Beyond the achievement of enhanced strains, ALE is used to study molecular evolution and adaptive changes in microbial populations over a long-term period of time and under specific growing conditions. With the recent breakthroughs in next-generation sequencing technologies and associated low-costs in sequencing, ALE is becoming more popular as a tool for biotechnology.
Critical requirements for following this approach include contamination-free, reliable and reproductive operation, whereas biofilms, which inevitably form in continuous culture, must be removed as they are escaping the selective pressure.

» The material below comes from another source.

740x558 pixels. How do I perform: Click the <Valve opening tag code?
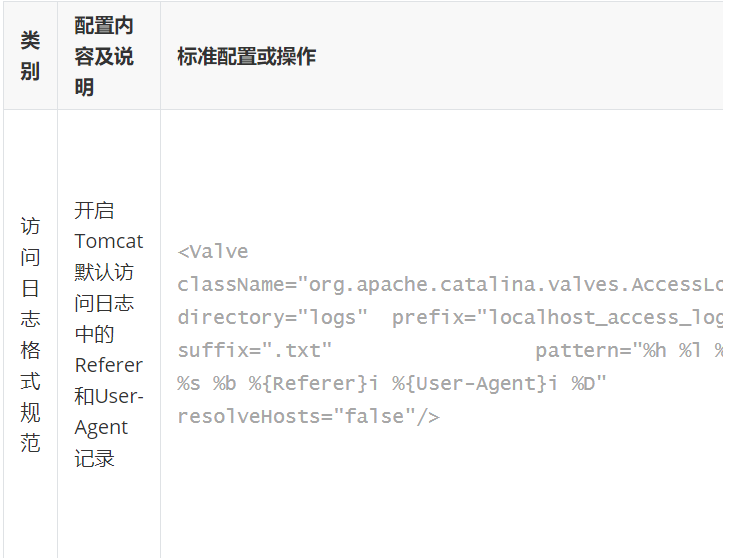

Our fluidic platform is fully automated and ensures 24/7 permanent proliferation of cell suspensions without contamination for indefinite periods of time through counter-selection of biofilms. Cultivation conditions and selective pressure are thoroughly controlled and automatically adjusted to the actual adaptation of the microbial population using proprietary algorithms.
Altar’s platform is suitable for the cultivation of suspensions of prokaryotic and eukaryotic unicellular organisms under aerobic and anaerobic conditions.
Proprietary algorithms enable a range of selective regimes that involve the control and adjustment of parameters such as chemical composition of sterile medium and bubbling gas, dilution rate, temperature and optical density.
Targeted phenotypes include increased growth rate, increased tolerance to a stressing medium, increased tolerance to higher temperatures, increased substrate uptake, adaptation to industrial feedstock and fermentation conditions.